Instruktor techniki oraz nauki jazdy na motocyklu
Cześć, mam na imię Szymon i cieszę się, że zainteresował Cię moja szkoła techniki jazdy na motocyklu. Skoro tu trafiłeś to znaczy, że jesteś świadomym motocyklistą i poszukujesz informacji jak rozwijać swoje umiejętności, a tym samym jak jeździć bezpieczniej.
Kilka słów o mnie. Od kwietnia 2021 r. jestem instruktorem nauki jazdy na motocyklu (kat. A / A2 / A1 / AM). Nie uczę na jazdy metalową puszką (kat. B), bo liczy się tylko motocykl!
Dokładnie dwa lata później – w kwietniu 2023 r. – zdobyłem licencję instruktora techniki jazdy kat.
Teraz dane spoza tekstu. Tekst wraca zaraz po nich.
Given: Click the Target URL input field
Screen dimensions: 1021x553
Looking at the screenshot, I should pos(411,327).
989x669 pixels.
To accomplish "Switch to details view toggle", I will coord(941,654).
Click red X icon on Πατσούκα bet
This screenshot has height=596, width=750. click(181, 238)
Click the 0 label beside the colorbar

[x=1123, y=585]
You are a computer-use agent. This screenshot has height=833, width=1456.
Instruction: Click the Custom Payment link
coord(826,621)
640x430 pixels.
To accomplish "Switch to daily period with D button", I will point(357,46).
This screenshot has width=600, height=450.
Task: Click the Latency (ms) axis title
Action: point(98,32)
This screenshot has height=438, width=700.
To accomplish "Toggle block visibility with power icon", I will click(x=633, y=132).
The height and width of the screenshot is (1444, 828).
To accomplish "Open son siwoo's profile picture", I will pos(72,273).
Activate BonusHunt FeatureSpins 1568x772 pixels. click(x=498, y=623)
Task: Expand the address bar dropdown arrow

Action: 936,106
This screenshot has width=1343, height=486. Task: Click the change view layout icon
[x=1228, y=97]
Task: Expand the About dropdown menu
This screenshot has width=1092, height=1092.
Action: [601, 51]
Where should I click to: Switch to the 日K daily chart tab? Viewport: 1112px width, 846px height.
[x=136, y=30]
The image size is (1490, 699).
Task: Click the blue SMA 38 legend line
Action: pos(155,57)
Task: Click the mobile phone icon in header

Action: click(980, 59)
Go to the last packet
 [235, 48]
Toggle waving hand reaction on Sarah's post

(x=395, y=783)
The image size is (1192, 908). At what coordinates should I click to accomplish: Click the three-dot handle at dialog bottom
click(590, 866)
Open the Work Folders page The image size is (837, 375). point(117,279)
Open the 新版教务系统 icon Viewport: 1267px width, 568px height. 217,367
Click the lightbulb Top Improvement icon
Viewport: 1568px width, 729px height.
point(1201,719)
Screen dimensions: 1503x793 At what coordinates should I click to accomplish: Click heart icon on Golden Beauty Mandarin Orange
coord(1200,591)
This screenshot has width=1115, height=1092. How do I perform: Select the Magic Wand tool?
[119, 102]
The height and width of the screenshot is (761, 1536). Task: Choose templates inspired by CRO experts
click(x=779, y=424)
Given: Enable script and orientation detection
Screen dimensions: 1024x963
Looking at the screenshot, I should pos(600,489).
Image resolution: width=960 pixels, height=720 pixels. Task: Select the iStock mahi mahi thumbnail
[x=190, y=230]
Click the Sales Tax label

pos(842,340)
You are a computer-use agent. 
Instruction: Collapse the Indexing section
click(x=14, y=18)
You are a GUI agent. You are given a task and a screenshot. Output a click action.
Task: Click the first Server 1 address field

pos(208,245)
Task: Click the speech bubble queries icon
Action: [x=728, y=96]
A. Tym sposobem mam wiedzę i uprawnienia, aby szkolić zarówno osoby przygotowujące się do zdobycia motocyklowego prawa jazdy, jak i tych posiadających już upewnienia każdej z kategorii A. Nie prowadzę jednak szkoły nauki jazdy (OSK), zajmuję się wyłącznie szkoleniem z techniki jazdy w Bydgoszczy.
Mam ogromną satysfakcję z przekazywania wiedzy o bezpiecznym prowadzeniu motocykla, a jeszcze większą, gdy widzę postępy moich kursantów.
Moje zainteresowanie jazdą defensywną na motocyklu
Cały czas dążę do rozwijania swoich umiejętności techniki jazdy w tym w szczególności defensywnej jazdy motocyklem w mieście. Skłoniły mnie do tego dwa wypadki w których uczestniczyłem, jako poszkodowany, spowodowane przez nieostriożnych kierowców aut. W drugim z nich mój ogromny, turystyczny motocykl Triumph Trophy został po prostu zgnieciony. To był moment w którym przestałem czuć się bezpiecznie na drodze i zacząłem amatorsko jeździć na torze. W Bydgoszczy posiadamy bardzo dobry obiekt do takich treningów motocyklowych – Kartodrom Bydgoszcz. Wtedy właśnie poczułem potrzebę dzielenia się moimi doświadczeniami, wiedzą i obserwacjami.

125 cm³ na kat. B – od tego zaczynałem
Zaczynałem jak wielu z nas na motocyklu 125 cm³ na kat. B bez większego przeszkolenia – raptem 2h w bydgoskiej szkole nauki jazdy gdzie opanowałem ruszanie, zmianę biegów i pewne aspekty hamowania. Z obecnej perspektywy uważam decyzję zakupu pierwszego motocykla bez porządnego kursu za szaleństwo. Z drugiej strony zaczęła się wtedy piękna przygoda… w pierwszym sezonie zaliczyłem dwie gleby i to na drodze. Jedną na mokrych szynach, a drugą na asfalcie z piaskiem, był to efekt braku umiejętności prawidłowego hamowania, a raczej nerwowego szarpania przednim hamulcem. Obie gleby na lewą stronę, stąd lewe kolano do dziś przypomina mi o tych lekcjach.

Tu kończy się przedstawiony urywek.